━━ Passage provided ━━
ODS Registration Increases


By Amelia Antzoulatos

Numbers continue to climb this fall with a total of 485 Rose Hill and 313 Lincoln Center students registered for disability services. (Kevin Stoltenborg/The Fordham Ram)

After record-high registration in the Office of Disability Services last year, the numbers continue to climb this fall with a total of 485 students registered at Rose Hill and 313 students registered at Lincoln Center so far.

Mary Byrnes, director of ODS, says she expects registration will only increase as the school year progresses.

“By the end of September, we should probably exceed the number that we had in January last year,” she said.

According to Byrnes, registration among all campuses will reach about 1,100 students by May 2019, as opposed to 1,022 students in May of last year.

ODS offers a wide variety of physical and social accommodations for students with physical, mental, learning, health, cognitive, visual and hearing disabilities, among others. In response to growing registration, Byrnes says ODS has increased its staff to five full-time members between both campuses – not including two part-time employees and an intern. At Lincoln Center, ODS now has access to a suite of offices with three testing rooms, two offices and a large reception area.

“Right now we’re just really thrilled to have this extra space because its been really, really, very helpful,” said Byrnes.

She said she commended the Fordham administration for being responsive to her requests for a larger staff. The next step is finding the space at Rose Hill to house both administrative buildings and testing centers in one place, according to Byrnes.
━━━
• Exercise instructions
1. In the article on disability services registration, rewrite the passage that begins at the words "ODS Registration Increases" and stops after "of last year.", changing "Lincoln Center" to "LC" throughout.
2. Continue the article on disability services registration from where it stops.
━━ Dataset extract ━━
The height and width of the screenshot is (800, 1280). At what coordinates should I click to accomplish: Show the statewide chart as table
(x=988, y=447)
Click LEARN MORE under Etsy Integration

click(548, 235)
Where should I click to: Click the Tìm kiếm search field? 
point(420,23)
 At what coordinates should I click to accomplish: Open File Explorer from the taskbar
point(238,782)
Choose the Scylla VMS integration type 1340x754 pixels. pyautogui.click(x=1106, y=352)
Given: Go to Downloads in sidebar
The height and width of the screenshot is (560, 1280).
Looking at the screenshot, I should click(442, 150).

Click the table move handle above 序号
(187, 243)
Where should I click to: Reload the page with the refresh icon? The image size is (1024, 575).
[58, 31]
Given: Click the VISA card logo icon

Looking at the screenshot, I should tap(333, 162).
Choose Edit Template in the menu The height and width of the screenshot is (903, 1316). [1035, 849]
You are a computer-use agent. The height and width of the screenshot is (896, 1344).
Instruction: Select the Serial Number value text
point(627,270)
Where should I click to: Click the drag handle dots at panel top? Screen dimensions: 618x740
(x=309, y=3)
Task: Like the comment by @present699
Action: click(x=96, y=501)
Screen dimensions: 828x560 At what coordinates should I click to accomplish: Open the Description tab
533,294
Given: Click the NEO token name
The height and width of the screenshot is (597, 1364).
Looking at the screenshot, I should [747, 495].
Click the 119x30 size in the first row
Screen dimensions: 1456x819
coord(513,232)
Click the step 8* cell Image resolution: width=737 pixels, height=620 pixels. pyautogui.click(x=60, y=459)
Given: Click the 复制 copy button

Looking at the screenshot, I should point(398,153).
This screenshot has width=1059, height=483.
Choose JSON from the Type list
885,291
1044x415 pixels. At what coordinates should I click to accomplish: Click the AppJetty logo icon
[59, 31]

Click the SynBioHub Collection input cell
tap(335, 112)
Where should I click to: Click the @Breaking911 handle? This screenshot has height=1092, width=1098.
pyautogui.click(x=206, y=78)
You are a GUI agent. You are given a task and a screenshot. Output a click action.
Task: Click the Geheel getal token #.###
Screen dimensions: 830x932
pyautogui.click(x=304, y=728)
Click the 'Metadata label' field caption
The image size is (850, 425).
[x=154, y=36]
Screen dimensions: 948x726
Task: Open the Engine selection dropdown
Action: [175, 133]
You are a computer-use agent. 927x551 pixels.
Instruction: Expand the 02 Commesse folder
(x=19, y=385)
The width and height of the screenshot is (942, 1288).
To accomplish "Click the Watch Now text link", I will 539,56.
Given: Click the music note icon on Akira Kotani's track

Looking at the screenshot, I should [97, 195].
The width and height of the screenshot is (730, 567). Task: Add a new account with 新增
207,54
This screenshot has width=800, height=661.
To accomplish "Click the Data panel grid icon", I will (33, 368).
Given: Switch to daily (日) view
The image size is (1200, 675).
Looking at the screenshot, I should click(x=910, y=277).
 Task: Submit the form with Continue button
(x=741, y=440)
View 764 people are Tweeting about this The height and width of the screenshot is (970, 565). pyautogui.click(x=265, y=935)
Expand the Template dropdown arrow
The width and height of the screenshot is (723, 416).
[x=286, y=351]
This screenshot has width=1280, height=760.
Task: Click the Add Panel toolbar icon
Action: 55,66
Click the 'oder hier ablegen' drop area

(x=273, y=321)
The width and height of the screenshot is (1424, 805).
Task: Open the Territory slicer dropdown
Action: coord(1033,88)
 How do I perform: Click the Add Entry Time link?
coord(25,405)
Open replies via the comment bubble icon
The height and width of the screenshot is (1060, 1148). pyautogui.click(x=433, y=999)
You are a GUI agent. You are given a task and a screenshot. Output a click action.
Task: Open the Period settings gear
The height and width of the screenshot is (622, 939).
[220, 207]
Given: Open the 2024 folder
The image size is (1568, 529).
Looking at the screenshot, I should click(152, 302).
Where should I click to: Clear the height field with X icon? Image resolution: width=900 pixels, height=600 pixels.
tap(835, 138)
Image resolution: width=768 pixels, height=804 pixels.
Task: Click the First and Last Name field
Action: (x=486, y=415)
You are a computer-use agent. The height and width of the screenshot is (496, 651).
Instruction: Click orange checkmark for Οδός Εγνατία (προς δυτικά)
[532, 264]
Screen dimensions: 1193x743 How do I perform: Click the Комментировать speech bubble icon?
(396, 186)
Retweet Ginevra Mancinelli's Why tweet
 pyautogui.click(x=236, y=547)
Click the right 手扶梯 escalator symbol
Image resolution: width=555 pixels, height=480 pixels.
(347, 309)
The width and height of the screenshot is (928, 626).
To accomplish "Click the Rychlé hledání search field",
━━━
• Responses to the exercise
1.
ODS Registration Increases


By Amelia Antzoulatos

Numbers continue to climb this fall with a total of 485 Rose Hill and 313 LC students registered for disability services. (Kevin Stoltenborg/The Fordham Ram)

After record-high registration in the Office of Disability Services last year, the numbers continue to climb this fall with a total of 485 students registered at Rose Hill and 313 students registered at LC so far.

Mary Byrnes, director of ODS, says she expects registration will only increase as the school year progresses.

“By the end of September, we should probably exceed the number that we had in January last year,” she said.

According to Byrnes, registration among all campuses will reach about 1,100 students by May 2019, as opposed to 1,022 students in May of last year.

2.
Yet ODS also relies on the help of a diverse array of other campus departments in order to accommodate an equally diverse and expanding population of students with disabilities. For instance, while students with learning disabilities constitute the bulk of the registered population, mental disabilities now make up about 20 percent of registration with ODS.

According to Dr. Jeffrey Ng, director for Counseling and Psychological Services (CPS), over the past five years, the number of students using Fordham’s CPS has increased by 24 percent, reflecting a nationwide increase in demand for campus mental health services.

“I imagine that some of these increases [at Fordham] can be attributed to the increase in students who have been registering with ODS,” says Ng.

When ODS is concerned about a student’s emotional or mental wellbeing, it refers the student to CPS, which then works to identify and develop the best support for students.

Like the Office of Disability Services, CPS has also expanded its resources in recent years.
“We have increased the size of both our core staff and our training programs (interns/externs, post-doctoral fellows, psychiatric residents) in the past five years in response to the increase demand and utilization for on campus mental health services,” said Ng. He adds, “We have also expanded our prevention, education and population based programs in the community.”

Other offices, like Enrollment Services, operate “behind-the-scenes” to improve students’ experiences.
“Our interaction with [students with disabilities] is more indirect because we’re working with the Office of Disability Services,” said Gene Fein, Ph.D., assistant vice president for Academic Services and Records, a subgroup of Enrollment Services. Fein’s office ensures students with disabilities have priority for class registration. For students with physical disabilities, Academic Services also shifts courses into buildings which are accessible for them, although Fein says most buildings on campus are now ADA compliant anyway.

In addition to Enrollment Services and CPS, Byrnes also said he was grateful for the support ODS receives from each college’s deans and professors, as well as from Facilities and Custodial Services, Public Safety, Security, Health Services and Career Services. In the future, she hopes to hire a part-time ODS staff member with a Career Services background who can correspond with companies and grant programs seeking students with disabilities for certain positions or awards.

“I know it’s something that’s above and beyond. It’s not a necessity, but it would be a nice component,” Byrnes said. “There are a lot of opportunities” which she hopes ODS will be able to make more accessible for students moving forward.